═══ Document segment ═══
Thanksgiving is a wonderful time for coming together with family and friends to share a big meal and some memories. It’s only natural to want to share some of that holiday cheer and food with your four-legged family members, but use caution. While there are some Thanksgiving foods that are safe for pets (depending on the exact ingredients), others are downright dangerous.
Turkey: A small amount of white meat is typically safe for dogs and cats. Just be sure to remove skin, excess fat, and bones.
Cranberries: A few cranberries or a small helping of cranberry sauce is okay, but steer clear if it’s loaded with sugar.
Green Beans: Fresh green beans make a healthy treat for pets. However, if your Thanksgiving green beans are in a casserole, be mindful of the other ingredients before sharing with your pet.
Potatoes: A few nibbles of plain mashed potatoes make a filling snack for pets. Just know that butter, sour cream, onions, and gravy are all off-limits. Sweet potatoes are also safe as long as any additional ingredients are pet-friendly.
Onions: Ingestion of even a small amount of onion can be very dangerous for pets, causing damage to red blood cells and leading to a condition callved hemolytic anemia. Symptoms of toxicity include lethargy, diarrhea, vomiting, and breathlessness.
Gravy: Fatty foods like gravy can lead to pancreatitis, especially in dogs. Common symptoms of pancreatitis include lack of appetite, vomiting, diarrhea, depression, and difficulty breathing.
Bones: Bones from your Thanksgiving turkey or ham can cause your pet serious injury. Chewing on bones can lead to broken teeth and mouth injuries. Fragments can also get stuck in the esophagus, windpipe, stomach, or intestines. Choking, constipation, rectal bleeding, and infections are all possible consequences.
Alcohol: It doesn’t take much alcohol to cause toxicity in a small animal. Since alcohol is so common at many family gatherings, it’s important to keep an eye on pets during the holidays. Signs of alcohol toxicity in pets include drooling, vomiting (or attempting to vomit), weakness, elevated heart rate, and a distended abdomen.
═══ Data extracts ═══
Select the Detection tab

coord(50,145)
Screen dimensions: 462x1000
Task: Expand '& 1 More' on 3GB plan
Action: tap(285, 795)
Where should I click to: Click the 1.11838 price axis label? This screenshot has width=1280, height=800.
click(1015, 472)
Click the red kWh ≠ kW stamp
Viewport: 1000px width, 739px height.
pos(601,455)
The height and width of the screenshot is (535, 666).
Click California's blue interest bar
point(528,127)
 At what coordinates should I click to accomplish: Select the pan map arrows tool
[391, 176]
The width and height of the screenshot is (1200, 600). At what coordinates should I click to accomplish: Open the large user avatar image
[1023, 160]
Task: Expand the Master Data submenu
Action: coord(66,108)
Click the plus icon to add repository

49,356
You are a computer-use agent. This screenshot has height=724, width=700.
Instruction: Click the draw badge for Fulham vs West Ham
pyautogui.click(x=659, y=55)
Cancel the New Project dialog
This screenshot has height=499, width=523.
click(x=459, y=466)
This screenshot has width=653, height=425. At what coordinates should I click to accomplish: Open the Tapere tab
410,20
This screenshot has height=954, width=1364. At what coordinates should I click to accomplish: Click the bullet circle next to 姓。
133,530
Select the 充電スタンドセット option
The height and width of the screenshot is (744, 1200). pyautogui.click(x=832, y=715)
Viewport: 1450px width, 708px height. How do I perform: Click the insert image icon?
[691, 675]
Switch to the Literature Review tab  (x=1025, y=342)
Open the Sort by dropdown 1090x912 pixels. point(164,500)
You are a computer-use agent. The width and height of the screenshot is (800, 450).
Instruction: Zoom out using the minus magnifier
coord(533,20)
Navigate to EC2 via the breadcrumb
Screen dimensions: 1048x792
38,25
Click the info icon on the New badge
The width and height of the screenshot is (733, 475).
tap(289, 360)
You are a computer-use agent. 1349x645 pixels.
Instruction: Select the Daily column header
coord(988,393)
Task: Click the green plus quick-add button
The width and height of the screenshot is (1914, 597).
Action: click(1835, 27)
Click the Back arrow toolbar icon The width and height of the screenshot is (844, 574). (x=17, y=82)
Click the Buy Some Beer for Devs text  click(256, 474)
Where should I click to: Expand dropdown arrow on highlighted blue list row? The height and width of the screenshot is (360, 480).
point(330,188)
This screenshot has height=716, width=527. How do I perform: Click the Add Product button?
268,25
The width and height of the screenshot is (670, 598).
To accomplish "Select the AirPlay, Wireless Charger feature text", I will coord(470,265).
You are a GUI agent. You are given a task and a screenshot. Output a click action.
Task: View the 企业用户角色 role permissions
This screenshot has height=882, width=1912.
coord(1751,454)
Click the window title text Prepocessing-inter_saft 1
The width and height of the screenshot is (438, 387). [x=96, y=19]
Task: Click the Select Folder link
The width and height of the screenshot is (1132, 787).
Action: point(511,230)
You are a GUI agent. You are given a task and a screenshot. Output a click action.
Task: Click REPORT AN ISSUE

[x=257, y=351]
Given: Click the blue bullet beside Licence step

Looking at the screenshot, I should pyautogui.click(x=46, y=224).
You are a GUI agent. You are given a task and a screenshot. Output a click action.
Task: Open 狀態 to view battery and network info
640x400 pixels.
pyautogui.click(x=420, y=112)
═══
#### Work item
Reproduce verbatim the passage of the Thanksgiving pet-safety text from "Cranberries: A few" up to and including "with your pet.".

#### Answer below
Cranberries: A few cranberries or a small helping of cranberry sauce is okay, but steer clear if it’s loaded with sugar.
Green Beans: Fresh green beans make a healthy treat for pets. However, if your Thanksgiving green beans are in a casserole, be mindful of the other ingredients before sharing with your pet.